- Activity -
What follows is a set of records. Repeat them word for word.

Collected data
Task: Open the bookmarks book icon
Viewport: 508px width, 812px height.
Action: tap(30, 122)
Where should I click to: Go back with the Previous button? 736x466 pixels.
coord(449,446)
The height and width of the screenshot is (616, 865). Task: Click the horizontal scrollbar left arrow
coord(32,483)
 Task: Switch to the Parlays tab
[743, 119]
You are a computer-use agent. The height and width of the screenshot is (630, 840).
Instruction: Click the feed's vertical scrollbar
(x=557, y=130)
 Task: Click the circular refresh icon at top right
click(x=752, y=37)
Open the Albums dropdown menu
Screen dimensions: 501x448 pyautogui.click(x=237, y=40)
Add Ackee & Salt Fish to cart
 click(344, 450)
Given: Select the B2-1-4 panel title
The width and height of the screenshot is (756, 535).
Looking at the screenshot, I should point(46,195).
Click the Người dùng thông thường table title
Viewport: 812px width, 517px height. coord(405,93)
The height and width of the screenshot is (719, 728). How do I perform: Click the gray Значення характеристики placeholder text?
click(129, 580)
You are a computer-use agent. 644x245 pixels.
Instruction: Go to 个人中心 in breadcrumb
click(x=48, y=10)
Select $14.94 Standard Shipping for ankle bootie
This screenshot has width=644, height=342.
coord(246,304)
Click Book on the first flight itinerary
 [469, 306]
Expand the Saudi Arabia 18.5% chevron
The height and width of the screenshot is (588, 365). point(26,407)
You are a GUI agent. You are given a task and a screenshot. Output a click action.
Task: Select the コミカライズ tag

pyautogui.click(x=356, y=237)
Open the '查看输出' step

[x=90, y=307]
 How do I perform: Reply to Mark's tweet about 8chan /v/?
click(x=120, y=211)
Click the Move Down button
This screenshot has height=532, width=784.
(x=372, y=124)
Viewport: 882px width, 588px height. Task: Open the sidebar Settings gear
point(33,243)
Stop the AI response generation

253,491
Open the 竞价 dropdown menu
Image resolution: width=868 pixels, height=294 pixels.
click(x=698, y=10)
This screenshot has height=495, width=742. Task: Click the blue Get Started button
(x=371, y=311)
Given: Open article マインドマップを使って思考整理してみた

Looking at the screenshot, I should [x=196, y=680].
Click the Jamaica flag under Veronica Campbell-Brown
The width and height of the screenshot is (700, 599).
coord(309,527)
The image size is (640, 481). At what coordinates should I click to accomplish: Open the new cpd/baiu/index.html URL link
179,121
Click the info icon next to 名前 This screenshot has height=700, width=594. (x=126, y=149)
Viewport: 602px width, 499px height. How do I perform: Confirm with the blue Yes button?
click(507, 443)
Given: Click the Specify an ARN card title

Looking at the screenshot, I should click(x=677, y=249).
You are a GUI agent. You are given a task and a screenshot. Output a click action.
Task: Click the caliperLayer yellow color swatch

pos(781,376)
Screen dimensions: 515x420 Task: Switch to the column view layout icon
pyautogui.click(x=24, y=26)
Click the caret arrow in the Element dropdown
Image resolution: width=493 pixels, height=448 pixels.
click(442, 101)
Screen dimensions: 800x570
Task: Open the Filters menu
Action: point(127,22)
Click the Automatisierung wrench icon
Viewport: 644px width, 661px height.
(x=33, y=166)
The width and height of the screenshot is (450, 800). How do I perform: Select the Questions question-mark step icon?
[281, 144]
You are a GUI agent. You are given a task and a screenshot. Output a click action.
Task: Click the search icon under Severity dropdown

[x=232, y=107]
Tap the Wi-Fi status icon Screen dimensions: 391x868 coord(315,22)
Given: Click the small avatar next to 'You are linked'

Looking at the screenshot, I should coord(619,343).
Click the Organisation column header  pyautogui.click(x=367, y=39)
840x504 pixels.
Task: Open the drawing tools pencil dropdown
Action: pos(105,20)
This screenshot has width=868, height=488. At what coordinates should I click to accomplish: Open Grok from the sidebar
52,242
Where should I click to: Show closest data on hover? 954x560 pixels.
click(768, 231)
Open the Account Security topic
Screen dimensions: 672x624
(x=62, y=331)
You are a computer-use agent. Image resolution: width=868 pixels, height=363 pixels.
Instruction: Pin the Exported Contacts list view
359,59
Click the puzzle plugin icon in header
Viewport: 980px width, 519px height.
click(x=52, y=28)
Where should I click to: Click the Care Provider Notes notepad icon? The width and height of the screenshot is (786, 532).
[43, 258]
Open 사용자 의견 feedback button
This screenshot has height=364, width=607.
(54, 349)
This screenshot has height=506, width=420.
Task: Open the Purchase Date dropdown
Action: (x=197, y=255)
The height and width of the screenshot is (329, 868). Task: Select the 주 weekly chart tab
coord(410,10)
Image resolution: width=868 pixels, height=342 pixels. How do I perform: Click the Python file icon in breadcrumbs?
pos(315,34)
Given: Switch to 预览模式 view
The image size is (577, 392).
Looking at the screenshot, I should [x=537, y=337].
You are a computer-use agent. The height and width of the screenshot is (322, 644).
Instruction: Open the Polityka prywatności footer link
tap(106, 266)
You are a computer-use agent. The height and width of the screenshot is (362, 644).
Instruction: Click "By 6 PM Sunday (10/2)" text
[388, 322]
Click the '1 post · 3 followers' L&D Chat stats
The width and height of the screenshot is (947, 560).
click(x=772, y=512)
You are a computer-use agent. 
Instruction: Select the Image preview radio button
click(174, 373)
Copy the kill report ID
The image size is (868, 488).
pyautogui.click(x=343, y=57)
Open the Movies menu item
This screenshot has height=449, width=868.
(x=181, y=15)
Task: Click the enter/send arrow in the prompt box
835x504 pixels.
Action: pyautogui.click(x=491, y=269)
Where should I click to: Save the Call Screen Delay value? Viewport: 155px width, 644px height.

- Result -
Task: Open the bookmarks book icon
Viewport: 508px width, 812px height.
Action: tap(30, 122)
Where should I click to: Go back with the Previous button? 736x466 pixels.
coord(449,446)
The height and width of the screenshot is (616, 865). Task: Click the horizontal scrollbar left arrow
coord(32,483)
 Task: Switch to the Parlays tab
[743, 119]
You are a computer-use agent. The height and width of the screenshot is (630, 840).
Instruction: Click the feed's vertical scrollbar
(x=557, y=130)
 Task: Click the circular refresh icon at top right
click(x=752, y=37)
Open the Albums dropdown menu
Screen dimensions: 501x448 pyautogui.click(x=237, y=40)
Add Ackee & Salt Fish to cart
 click(344, 450)
Given: Select the B2-1-4 panel title
The width and height of the screenshot is (756, 535).
Looking at the screenshot, I should point(46,195).
Click the Người dùng thông thường table title
Viewport: 812px width, 517px height. coord(405,93)
The height and width of the screenshot is (719, 728). How do I perform: Click the gray Значення характеристики placeholder text?
click(129, 580)
You are a computer-use agent. 644x245 pixels.
Instruction: Go to 个人中心 in breadcrumb
click(x=48, y=10)
Select $14.94 Standard Shipping for ankle bootie
This screenshot has width=644, height=342.
coord(246,304)
Click Book on the first flight itinerary
 [469, 306]
Expand the Saudi Arabia 18.5% chevron
The height and width of the screenshot is (588, 365). point(26,407)
You are a GUI agent. You are given a task and a screenshot. Output a click action.
Task: Select the コミカライズ tag

pyautogui.click(x=356, y=237)
Open the '查看输出' step

[x=90, y=307]
 How do I perform: Reply to Mark's tweet about 8chan /v/?
click(x=120, y=211)
Click the Move Down button
This screenshot has height=532, width=784.
(x=372, y=124)
Viewport: 882px width, 588px height. Task: Open the sidebar Settings gear
point(33,243)
Stop the AI response generation

253,491
Open the 竞价 dropdown menu
Image resolution: width=868 pixels, height=294 pixels.
click(x=698, y=10)
This screenshot has height=495, width=742. Task: Click the blue Get Started button
(x=371, y=311)
Given: Open article マインドマップを使って思考整理してみた

Looking at the screenshot, I should [x=196, y=680].
Click the Jamaica flag under Veronica Campbell-Brown
The width and height of the screenshot is (700, 599).
coord(309,527)
The image size is (640, 481). At what coordinates should I click to accomplish: Open the new cpd/baiu/index.html URL link
179,121
Click the info icon next to 名前 This screenshot has height=700, width=594. (x=126, y=149)
Viewport: 602px width, 499px height. How do I perform: Confirm with the blue Yes button?
click(507, 443)
Given: Click the Specify an ARN card title

Looking at the screenshot, I should click(x=677, y=249).
You are a GUI agent. You are given a task and a screenshot. Output a click action.
Task: Click the caliperLayer yellow color swatch

pos(781,376)
Screen dimensions: 515x420 Task: Switch to the column view layout icon
pyautogui.click(x=24, y=26)
Click the caret arrow in the Element dropdown
Image resolution: width=493 pixels, height=448 pixels.
click(442, 101)
Screen dimensions: 800x570
Task: Open the Filters menu
Action: point(127,22)
Click the Automatisierung wrench icon
Viewport: 644px width, 661px height.
(x=33, y=166)
The width and height of the screenshot is (450, 800). How do I perform: Select the Questions question-mark step icon?
[281, 144]
You are a GUI agent. You are given a task and a screenshot. Output a click action.
Task: Click the search icon under Severity dropdown

[x=232, y=107]
Tap the Wi-Fi status icon Screen dimensions: 391x868 coord(315,22)
Given: Click the small avatar next to 'You are linked'

Looking at the screenshot, I should coord(619,343).
Click the Organisation column header  pyautogui.click(x=367, y=39)
840x504 pixels.
Task: Open the drawing tools pencil dropdown
Action: pos(105,20)
This screenshot has width=868, height=488. At what coordinates should I click to accomplish: Open Grok from the sidebar
52,242
Where should I click to: Show closest data on hover? 954x560 pixels.
click(768, 231)
Open the Account Security topic
Screen dimensions: 672x624
(x=62, y=331)
You are a computer-use agent. Image resolution: width=868 pixels, height=363 pixels.
Instruction: Pin the Exported Contacts list view
359,59
Click the puzzle plugin icon in header
Viewport: 980px width, 519px height.
click(x=52, y=28)
Where should I click to: Click the Care Provider Notes notepad icon? The width and height of the screenshot is (786, 532).
[43, 258]
Open 사용자 의견 feedback button
This screenshot has height=364, width=607.
(54, 349)
This screenshot has height=506, width=420.
Task: Open the Purchase Date dropdown
Action: (x=197, y=255)
The height and width of the screenshot is (329, 868). Task: Select the 주 weekly chart tab
coord(410,10)
Image resolution: width=868 pixels, height=342 pixels. How do I perform: Click the Python file icon in breadcrumbs?
pos(315,34)
Given: Switch to 预览模式 view
The image size is (577, 392).
Looking at the screenshot, I should [x=537, y=337].
You are a computer-use agent. The height and width of the screenshot is (322, 644).
Instruction: Open the Polityka prywatności footer link
tap(106, 266)
You are a computer-use agent. The height and width of the screenshot is (362, 644).
Instruction: Click "By 6 PM Sunday (10/2)" text
[388, 322]
Click the '1 post · 3 followers' L&D Chat stats
The width and height of the screenshot is (947, 560).
click(x=772, y=512)
You are a computer-use agent. 
Instruction: Select the Image preview radio button
click(174, 373)
Copy the kill report ID
The image size is (868, 488).
pyautogui.click(x=343, y=57)
Open the Movies menu item
This screenshot has height=449, width=868.
(x=181, y=15)
Task: Click the enter/send arrow in the prompt box
835x504 pixels.
Action: pyautogui.click(x=491, y=269)
Where should I click to: Save the Call Screen Delay value? Viewport: 155px width, 644px height.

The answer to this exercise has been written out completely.